In the marine business, we will strive to achieve the net sales target of ¥100 billion.
In terms of SDGs, we will contribute to solving social issues while generating profits through our business activities.

IV. Management performance targets

As for management performance targets, we expect a recovery from the COVID-19 pandemic and growth in the Indian market, and we aim for a record consolidated net sales of ¥4.8 trillion.
The operating income target is set at 5.5%, below the previous target of 7%, due to aggressive investment in research and development, such as electrification, which amounts to ¥1 trillion over 5 years.
The dividend payout ratio is targeted at 30%.
We will make steady efforts to increase corporate value while balancing investment for growth and strengthening our management base.

Performance Net Sales 3.4884 trillion yen 3 trillion yen 4.8 trillion yen
Operating income margin 6.2% 5.3% 5.5%
Shareholder return ROE 9.3% - 8%
Payout ratio 29.7% TBD 30%
Investment R&D 148.1 billion yen 150.0 billion yen 1.0 trillion yen/5 years
(200.0 billion/year)
Capital Investment 236.4 billion yen 220.0 billion yen 1.2 trillion yen/5 years
(240.0 billion/year)
Automobiles 2.85 million units 2.38 million units 3.7 million units
Motorcycles 1.71 million units 1.48 million units 2.0 million units

Note.
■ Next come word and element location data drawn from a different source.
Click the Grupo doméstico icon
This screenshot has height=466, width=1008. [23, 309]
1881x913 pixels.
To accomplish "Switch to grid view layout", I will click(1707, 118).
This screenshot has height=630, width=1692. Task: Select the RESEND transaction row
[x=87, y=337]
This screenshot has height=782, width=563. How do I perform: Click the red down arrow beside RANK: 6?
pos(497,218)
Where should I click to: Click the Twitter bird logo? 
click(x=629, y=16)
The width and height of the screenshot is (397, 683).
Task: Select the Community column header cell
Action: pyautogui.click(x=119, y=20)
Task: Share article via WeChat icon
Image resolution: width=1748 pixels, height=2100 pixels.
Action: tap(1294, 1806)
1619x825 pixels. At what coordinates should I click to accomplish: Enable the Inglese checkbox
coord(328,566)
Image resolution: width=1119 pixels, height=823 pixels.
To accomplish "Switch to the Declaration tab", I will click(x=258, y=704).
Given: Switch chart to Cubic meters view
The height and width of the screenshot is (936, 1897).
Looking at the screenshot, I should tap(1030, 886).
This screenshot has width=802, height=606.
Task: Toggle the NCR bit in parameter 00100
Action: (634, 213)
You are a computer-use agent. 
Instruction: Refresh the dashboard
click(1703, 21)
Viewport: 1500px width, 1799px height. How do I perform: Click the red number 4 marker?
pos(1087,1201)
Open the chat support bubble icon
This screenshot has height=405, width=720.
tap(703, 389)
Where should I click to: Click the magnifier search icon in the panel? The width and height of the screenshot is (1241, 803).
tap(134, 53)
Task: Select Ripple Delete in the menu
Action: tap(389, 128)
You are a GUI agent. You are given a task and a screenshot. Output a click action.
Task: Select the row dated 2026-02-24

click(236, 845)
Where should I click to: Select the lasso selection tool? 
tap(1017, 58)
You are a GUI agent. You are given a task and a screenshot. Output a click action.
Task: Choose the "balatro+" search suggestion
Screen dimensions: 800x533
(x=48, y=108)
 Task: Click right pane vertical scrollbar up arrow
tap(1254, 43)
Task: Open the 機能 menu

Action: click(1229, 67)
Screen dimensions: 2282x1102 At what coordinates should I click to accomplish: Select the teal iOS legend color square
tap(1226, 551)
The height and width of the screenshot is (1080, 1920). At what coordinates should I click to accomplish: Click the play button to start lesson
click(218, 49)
Exchange rate assumptions ... US $1 = 104 yen, 1 Euro = 124 yen, 1 INR = 1.42 yen

*Forecasts for the consolidated operating results are based on currently available information and assumptions, contain risks and uncertainty and do not constitute guarantees of future achievement. Please note that the actual results may greatly vary by the changes of various factors. Those factors, which may influence the future results, include economic conditions and the trend of demand in major markets and the fluctuations of foreign exchange rates (mainly U.S. dollar/Yen rate, Euro/Yen rate, Indian Rupee/Yen rate).